__DA FARE__
Modifica le voci seguenti sostituendo "Screen dimensions" con "Screen size" e lascia invariato tutto il resto.

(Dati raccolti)
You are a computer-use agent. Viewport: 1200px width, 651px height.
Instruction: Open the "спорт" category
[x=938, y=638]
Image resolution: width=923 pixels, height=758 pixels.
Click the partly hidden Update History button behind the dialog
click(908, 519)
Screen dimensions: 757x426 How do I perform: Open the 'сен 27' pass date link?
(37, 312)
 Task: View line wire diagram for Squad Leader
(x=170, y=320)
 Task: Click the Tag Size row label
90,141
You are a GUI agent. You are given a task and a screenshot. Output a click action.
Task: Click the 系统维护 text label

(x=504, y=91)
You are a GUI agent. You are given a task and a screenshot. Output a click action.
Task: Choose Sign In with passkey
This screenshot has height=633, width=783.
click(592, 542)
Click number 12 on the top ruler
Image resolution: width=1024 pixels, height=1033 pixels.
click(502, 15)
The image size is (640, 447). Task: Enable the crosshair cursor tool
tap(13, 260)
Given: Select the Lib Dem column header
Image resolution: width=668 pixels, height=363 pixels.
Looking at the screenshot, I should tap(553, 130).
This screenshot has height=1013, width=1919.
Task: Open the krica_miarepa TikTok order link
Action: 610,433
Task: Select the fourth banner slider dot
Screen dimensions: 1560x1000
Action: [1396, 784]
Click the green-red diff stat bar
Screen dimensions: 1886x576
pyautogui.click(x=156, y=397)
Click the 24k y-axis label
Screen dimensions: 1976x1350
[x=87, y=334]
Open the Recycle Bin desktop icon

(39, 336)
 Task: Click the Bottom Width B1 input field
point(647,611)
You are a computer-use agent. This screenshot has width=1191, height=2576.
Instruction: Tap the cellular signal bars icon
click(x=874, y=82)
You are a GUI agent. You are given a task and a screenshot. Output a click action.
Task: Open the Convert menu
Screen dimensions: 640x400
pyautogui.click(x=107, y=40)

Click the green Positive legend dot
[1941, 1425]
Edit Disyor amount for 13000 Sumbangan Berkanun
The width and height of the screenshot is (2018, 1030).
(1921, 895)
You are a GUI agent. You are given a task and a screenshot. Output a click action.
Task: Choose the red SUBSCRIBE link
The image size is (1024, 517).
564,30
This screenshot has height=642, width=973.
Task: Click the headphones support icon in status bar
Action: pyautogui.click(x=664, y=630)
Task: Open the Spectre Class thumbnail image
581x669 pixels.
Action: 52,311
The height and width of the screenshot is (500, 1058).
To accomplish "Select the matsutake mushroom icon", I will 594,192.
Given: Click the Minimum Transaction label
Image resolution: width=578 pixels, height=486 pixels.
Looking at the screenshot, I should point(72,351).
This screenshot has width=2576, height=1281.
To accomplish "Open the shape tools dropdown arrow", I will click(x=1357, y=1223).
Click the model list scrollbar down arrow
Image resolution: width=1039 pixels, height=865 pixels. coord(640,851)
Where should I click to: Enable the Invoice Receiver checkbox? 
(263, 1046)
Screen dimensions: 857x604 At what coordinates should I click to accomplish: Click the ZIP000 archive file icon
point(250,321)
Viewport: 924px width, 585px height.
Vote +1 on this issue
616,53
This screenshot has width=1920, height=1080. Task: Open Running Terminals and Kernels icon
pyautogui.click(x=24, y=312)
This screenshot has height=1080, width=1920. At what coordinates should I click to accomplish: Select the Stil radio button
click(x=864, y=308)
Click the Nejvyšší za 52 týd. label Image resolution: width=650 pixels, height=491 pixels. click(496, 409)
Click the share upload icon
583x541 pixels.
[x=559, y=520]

__RISPOSTA FINALE__
You are a computer-use agent. Viewport: 1200px width, 651px height.
Instruction: Open the "спорт" category
[x=938, y=638]
Image resolution: width=923 pixels, height=758 pixels.
Click the partly hidden Update History button behind the dialog
click(908, 519)
Screen size: 757x426 How do I perform: Open the 'сен 27' pass date link?
(37, 312)
 Task: View line wire diagram for Squad Leader
(x=170, y=320)
 Task: Click the Tag Size row label
90,141
You are a GUI agent. You are given a task and a screenshot. Output a click action.
Task: Click the 系统维护 text label

(x=504, y=91)
You are a GUI agent. You are given a task and a screenshot. Output a click action.
Task: Choose Sign In with passkey
This screenshot has height=633, width=783.
click(592, 542)
Click number 12 on the top ruler
Image resolution: width=1024 pixels, height=1033 pixels.
click(502, 15)
The image size is (640, 447). Task: Enable the crosshair cursor tool
tap(13, 260)
Given: Select the Lib Dem column header
Image resolution: width=668 pixels, height=363 pixels.
Looking at the screenshot, I should tap(553, 130).
This screenshot has height=1013, width=1919.
Task: Open the krica_miarepa TikTok order link
Action: 610,433
Task: Select the fourth banner slider dot
Screen size: 1560x1000
Action: [1396, 784]
Click the green-red diff stat bar
Screen size: 1886x576
pyautogui.click(x=156, y=397)
Click the 24k y-axis label
Screen size: 1976x1350
[x=87, y=334]
Open the Recycle Bin desktop icon

(39, 336)
 Task: Click the Bottom Width B1 input field
point(647,611)
You are a computer-use agent. This screenshot has width=1191, height=2576.
Instruction: Tap the cellular signal bars icon
click(x=874, y=82)
You are a GUI agent. You are given a task and a screenshot. Output a click action.
Task: Open the Convert menu
Screen size: 640x400
pyautogui.click(x=107, y=40)

Click the green Positive legend dot
[1941, 1425]
Edit Disyor amount for 13000 Sumbangan Berkanun
The width and height of the screenshot is (2018, 1030).
(1921, 895)
You are a GUI agent. You are given a task and a screenshot. Output a click action.
Task: Choose the red SUBSCRIBE link
The image size is (1024, 517).
564,30
This screenshot has height=642, width=973.
Task: Click the headphones support icon in status bar
Action: pyautogui.click(x=664, y=630)
Task: Open the Spectre Class thumbnail image
581x669 pixels.
Action: 52,311
The height and width of the screenshot is (500, 1058).
To accomplish "Select the matsutake mushroom icon", I will 594,192.
Given: Click the Minimum Transaction label
Image resolution: width=578 pixels, height=486 pixels.
Looking at the screenshot, I should point(72,351).
This screenshot has width=2576, height=1281.
To accomplish "Open the shape tools dropdown arrow", I will click(x=1357, y=1223).
Click the model list scrollbar down arrow
Image resolution: width=1039 pixels, height=865 pixels. coord(640,851)
Where should I click to: Enable the Invoice Receiver checkbox? 
(263, 1046)
Screen size: 857x604 At what coordinates should I click to accomplish: Click the ZIP000 archive file icon
point(250,321)
Viewport: 924px width, 585px height.
Vote +1 on this issue
616,53
This screenshot has width=1920, height=1080. Task: Open Running Terminals and Kernels icon
pyautogui.click(x=24, y=312)
This screenshot has height=1080, width=1920. At what coordinates should I click to accomplish: Select the Stil radio button
click(x=864, y=308)
Click the Nejvyšší za 52 týd. label Image resolution: width=650 pixels, height=491 pixels. click(496, 409)
Click the share upload icon
583x541 pixels.
[x=559, y=520]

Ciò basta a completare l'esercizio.